State only how many lines of the records contain the string "each".
==============================
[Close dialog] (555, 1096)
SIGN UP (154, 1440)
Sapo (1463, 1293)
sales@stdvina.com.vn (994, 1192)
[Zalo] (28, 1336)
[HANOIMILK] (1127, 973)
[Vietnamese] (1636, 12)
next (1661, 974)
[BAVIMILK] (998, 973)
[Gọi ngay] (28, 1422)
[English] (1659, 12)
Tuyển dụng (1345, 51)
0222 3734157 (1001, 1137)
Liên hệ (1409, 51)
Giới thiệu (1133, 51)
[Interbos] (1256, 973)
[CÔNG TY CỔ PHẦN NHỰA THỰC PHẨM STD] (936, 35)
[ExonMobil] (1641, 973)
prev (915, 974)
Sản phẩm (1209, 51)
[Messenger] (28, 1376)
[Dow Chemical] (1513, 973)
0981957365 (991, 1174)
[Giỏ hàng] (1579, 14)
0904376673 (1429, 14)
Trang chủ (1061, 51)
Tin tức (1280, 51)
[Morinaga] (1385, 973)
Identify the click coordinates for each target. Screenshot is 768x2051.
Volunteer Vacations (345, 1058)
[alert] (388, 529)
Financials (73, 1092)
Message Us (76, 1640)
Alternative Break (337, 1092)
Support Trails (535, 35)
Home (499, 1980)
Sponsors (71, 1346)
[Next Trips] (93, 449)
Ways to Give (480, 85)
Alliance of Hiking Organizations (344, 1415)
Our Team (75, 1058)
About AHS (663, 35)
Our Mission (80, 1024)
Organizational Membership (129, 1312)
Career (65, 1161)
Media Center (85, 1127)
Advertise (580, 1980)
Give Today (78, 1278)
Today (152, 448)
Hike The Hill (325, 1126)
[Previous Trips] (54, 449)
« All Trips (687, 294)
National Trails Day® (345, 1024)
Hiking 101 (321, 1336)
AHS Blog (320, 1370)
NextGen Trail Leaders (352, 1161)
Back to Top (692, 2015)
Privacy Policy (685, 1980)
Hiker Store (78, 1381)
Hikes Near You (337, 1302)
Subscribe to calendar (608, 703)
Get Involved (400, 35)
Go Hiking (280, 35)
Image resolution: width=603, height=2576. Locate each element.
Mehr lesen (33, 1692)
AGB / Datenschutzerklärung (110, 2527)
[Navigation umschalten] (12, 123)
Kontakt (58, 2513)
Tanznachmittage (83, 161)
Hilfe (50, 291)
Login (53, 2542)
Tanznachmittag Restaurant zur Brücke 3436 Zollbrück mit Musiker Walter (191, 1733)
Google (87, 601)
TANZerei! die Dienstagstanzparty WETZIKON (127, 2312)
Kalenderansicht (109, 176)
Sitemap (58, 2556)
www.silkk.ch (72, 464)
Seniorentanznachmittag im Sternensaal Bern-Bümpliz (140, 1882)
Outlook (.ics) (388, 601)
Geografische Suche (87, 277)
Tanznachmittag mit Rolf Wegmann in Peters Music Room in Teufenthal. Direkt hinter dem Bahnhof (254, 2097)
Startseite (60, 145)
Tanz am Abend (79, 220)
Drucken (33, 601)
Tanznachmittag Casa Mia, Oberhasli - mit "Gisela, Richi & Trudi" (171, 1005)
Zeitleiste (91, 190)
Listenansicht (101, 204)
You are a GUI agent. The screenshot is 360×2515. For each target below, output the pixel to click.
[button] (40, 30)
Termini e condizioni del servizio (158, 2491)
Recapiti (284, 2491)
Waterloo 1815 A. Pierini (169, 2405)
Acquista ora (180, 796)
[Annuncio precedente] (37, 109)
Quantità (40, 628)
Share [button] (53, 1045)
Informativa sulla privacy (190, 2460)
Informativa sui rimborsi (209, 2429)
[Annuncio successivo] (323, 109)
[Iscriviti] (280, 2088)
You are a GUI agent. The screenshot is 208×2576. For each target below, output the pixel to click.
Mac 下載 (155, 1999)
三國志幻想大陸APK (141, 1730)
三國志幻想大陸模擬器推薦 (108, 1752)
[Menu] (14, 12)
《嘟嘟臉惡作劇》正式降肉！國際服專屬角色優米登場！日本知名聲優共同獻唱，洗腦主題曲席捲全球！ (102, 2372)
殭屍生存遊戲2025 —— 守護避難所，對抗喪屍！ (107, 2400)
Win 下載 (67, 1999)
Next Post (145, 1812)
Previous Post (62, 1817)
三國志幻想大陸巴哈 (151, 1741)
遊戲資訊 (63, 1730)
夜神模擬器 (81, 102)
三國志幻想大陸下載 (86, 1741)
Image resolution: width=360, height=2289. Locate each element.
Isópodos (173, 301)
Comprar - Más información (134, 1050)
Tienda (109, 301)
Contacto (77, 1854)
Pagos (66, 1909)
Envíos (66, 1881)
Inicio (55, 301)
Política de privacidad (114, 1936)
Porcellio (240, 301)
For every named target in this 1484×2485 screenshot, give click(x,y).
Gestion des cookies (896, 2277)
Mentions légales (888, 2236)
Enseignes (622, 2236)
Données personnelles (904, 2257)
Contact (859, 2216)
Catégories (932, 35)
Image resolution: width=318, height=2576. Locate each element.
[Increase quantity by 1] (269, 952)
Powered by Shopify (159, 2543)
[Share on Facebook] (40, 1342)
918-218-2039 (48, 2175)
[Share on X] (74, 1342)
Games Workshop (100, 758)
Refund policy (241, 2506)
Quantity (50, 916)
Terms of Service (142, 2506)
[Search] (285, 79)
==============================
Response box – 6